Source data:
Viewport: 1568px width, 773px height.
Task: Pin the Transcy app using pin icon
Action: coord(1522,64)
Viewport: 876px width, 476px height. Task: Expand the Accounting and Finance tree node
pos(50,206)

→ **What is being asked**
Retype the listing above line for line, with no changes.

→ **The response**
Viewport: 1568px width, 773px height.
Task: Pin the Transcy app using pin icon
Action: coord(1522,64)
Viewport: 876px width, 476px height. Task: Expand the Accounting and Finance tree node
pos(50,206)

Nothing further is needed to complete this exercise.